En conséquence, la réorganisation du découpage administratif du territoire pourra être un des chantiers futurs de l’après-transition. Les élections qui doivent venir ne devraient prendre en compte que les 33 Préfectures et les 6 Communes de Conakry.

Par ailleurs, les hypothèses envisagées pour le scrutin présidentiel quant à elles, concernent la participation de nos ressortissants résidents à l’étranger. Il faut souligner que cette importante fraction de la communauté nationale a été dans le passé victime d’ostracisme et de marginalisation. Les autorités de la Transition du CNRD ont montré une réelle volonté politique afin de la faire participer et d’accroître son implication dans les politiques publiques. Cette démarche de rassemblement et d’équité devra également être de mise pour la pleine jouissance de droit de vote aux ressortissants guinéens vivant à l’étranger. Par conséquent, les autorités gouvernementales doivent intégrer la diaspora guinéenne sans restriction aux processus électoraux, car le vote n’est pas un privilège mais un droit pour tous les citoyens de la République de Guinée.

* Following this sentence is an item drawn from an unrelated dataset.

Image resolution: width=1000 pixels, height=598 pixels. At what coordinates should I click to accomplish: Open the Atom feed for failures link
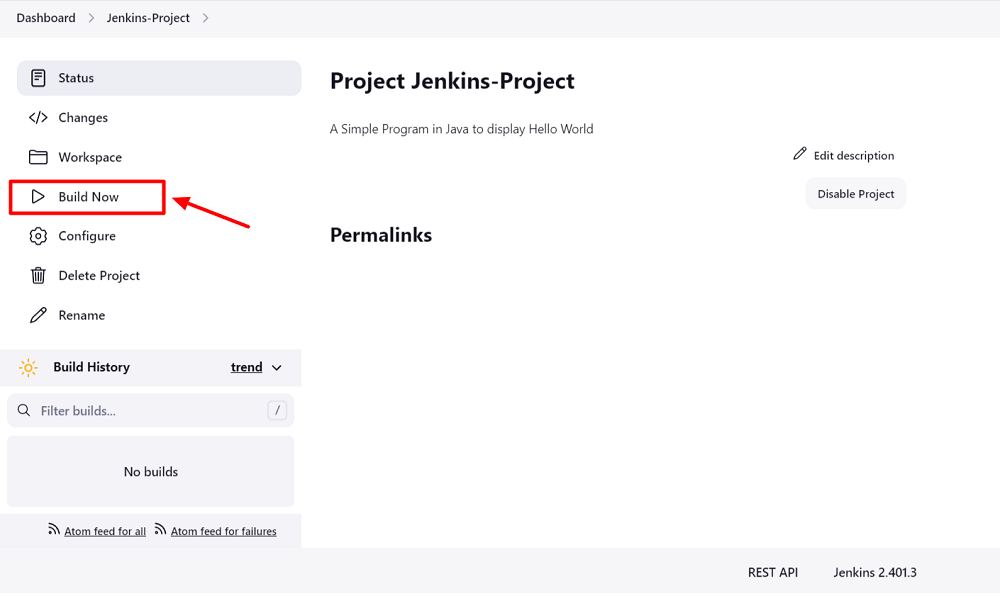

En guise de conclusion, nous sollicitons de la part des autorités de notre pays de prendre en compte l’urgence et l’importance d’organiser la concertation avec les présidents des coalitions politiques et des faîtières de la société civile afin de frayer la voie nous permettant d’apporter des solutions réalistes et constructives pour une Transition concertée et apaisée. En effet, le rassemblement autour des priorités nationales nous permettra collectivement de donner une chance de réussite à la Transition.

Le monde nous regarde et jauge notre capacité collective à avoir le sursaut patriotique indispensable pour construire la paix, la stabilité et la démocratie dans notre pays. En allant dans ce sens, nous aurons le respect et la considération de l’opinion nationale et internationale. Ce n’est qu’alors que la communauté internationale se mobilisera effectivement pour apporter à la Guinée les concours techniques et financiers nécessaires. Nous renouvelons notre confiance au Président de la Transition et au CNRD pour leur engagement ferme quant au respect du chronogramme de la transition pour l’avoir, à maintes reprises, réaffirmées.

En vous remerciant de votre bienveillante attention, nous vous prions d’agréer, Excellence Monsieur le Président de la Transition, Chef de l’État, Chef Suprême des Armées, l’expression de notre très haute considération.